- The Washington Times - Tuesday, September 3, 2002

BERLIN (AP) Ten patients with end-stage heart failure were successfully treated with implants of mechanical pumps to rest their hearts while drugs helped repair the damaged organs, a renowned heart surgeon said yesterday.

It took an average of six months on the pump for the hearts to recover, and the patients once near death since have returned to work, Dr. Magdi Yacoub said at the European Society of Cardiology's annual meeting.

Their hearts have been functioning normally for an average of one year, with one patient reaching four years, Dr. Yacoub said.

"I've been around for 35 years, and this is the most exciting thing I've seen in my whole career," said Dr. Yacoub, a pioneering heart-transplant surgeon. "You have someone who's so sick he is emaciated, then you have him running in the park, playing football or whatever."

Colleagues, while impressed, said it was too early to tell whether the patients have been cured.

"It's going to take more than 10 patients to really see where this fits," said Sidney Smith, medical director of the American Heart Association. "But it is a potential solution to a major problem.

"In the United States alone, more than 40,000 patients need transplantation and there are only 2,500 donor organs."

Dr. Yacoub reported results on a study of 19 patients with end-stage heart failure, which means their hearts had almost stopped working. Most of them were in their 50s or 60s and had suffered from progressive heart failure for many years.

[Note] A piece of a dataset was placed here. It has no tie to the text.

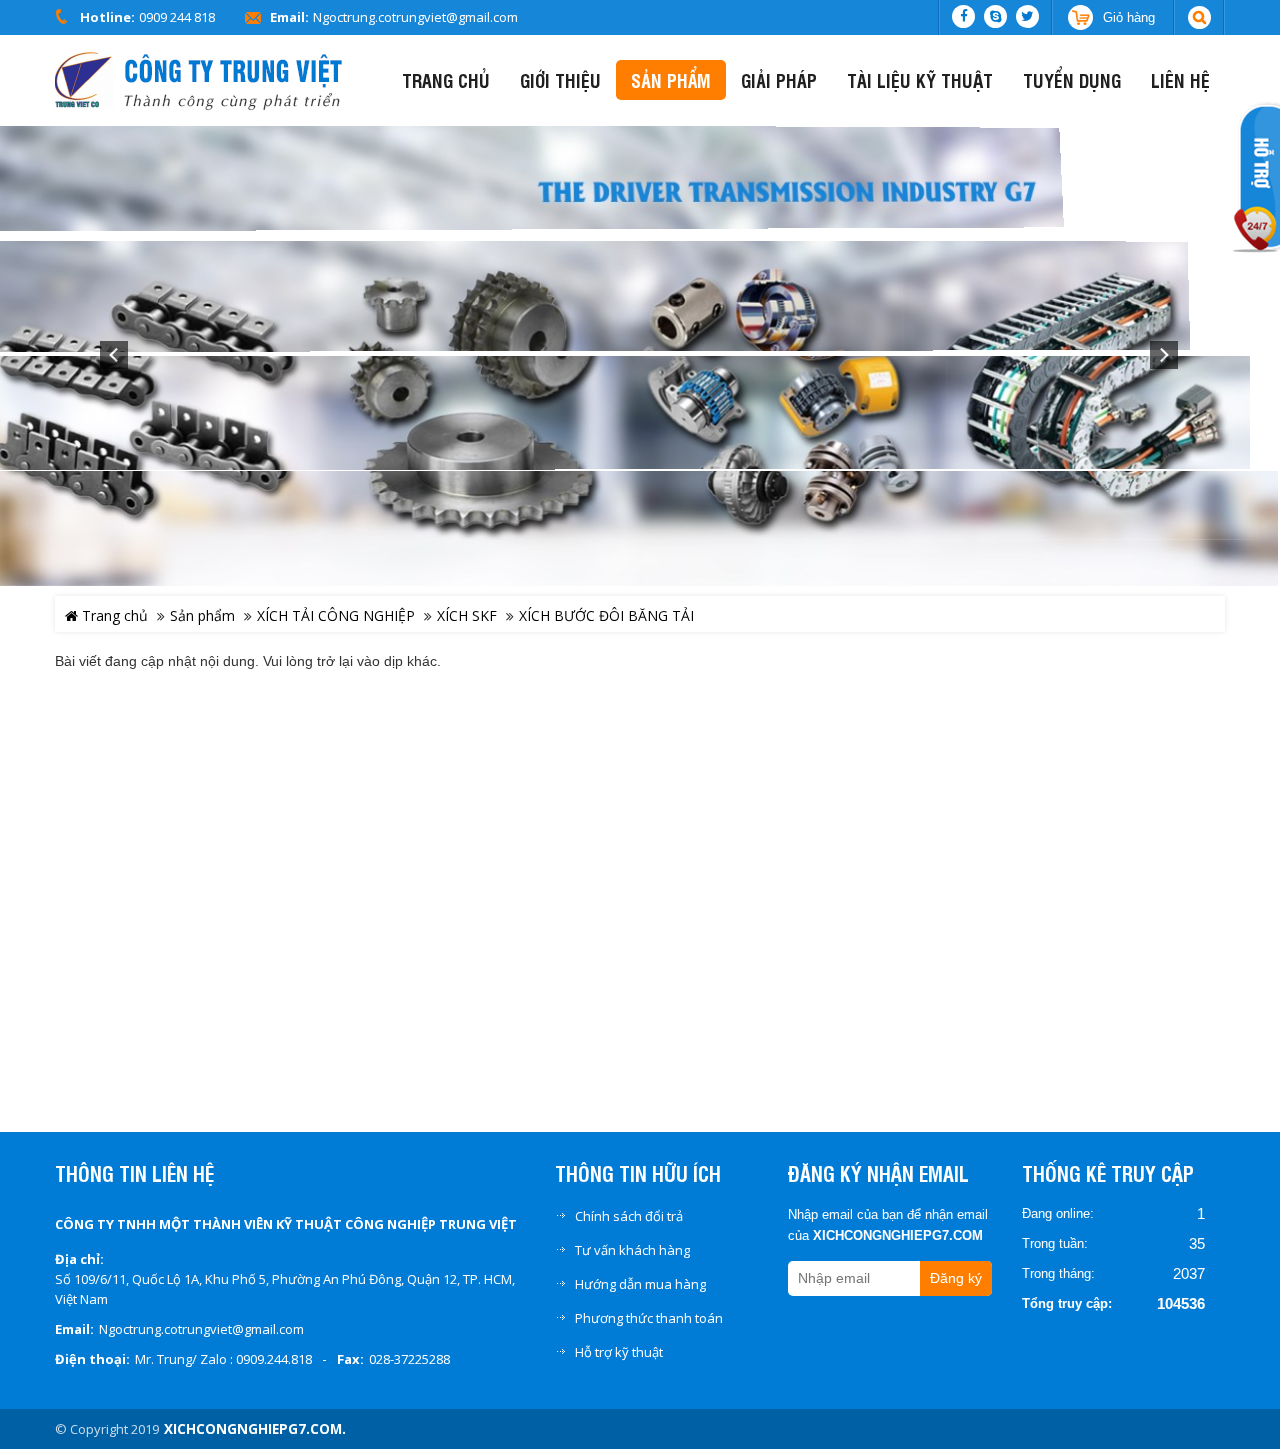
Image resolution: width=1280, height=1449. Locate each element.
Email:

All the patients had enlarged hearts from their disease their hearts bulked up to try to compensate for the damage, but only became less efficient. Other organs also deteriorated.

The patients' only hope was a heart transplant, but they were taken off the waiting list because they were too ill.

Three patients were too sick and died early on in the study from multiorgan failure. Another one died from an infection.

Dr. Yacoub implanted the heart pumps in the chests of the remaining 15 patients and left them there for as long as it took to reverse the heart damage.

The pump, called the HeartMate, takes over the heart's job of pumping blood around the body, giving the heart a chance to shrink back to its proper size and repair itself. The heart continues beating, it just stops pumping blood.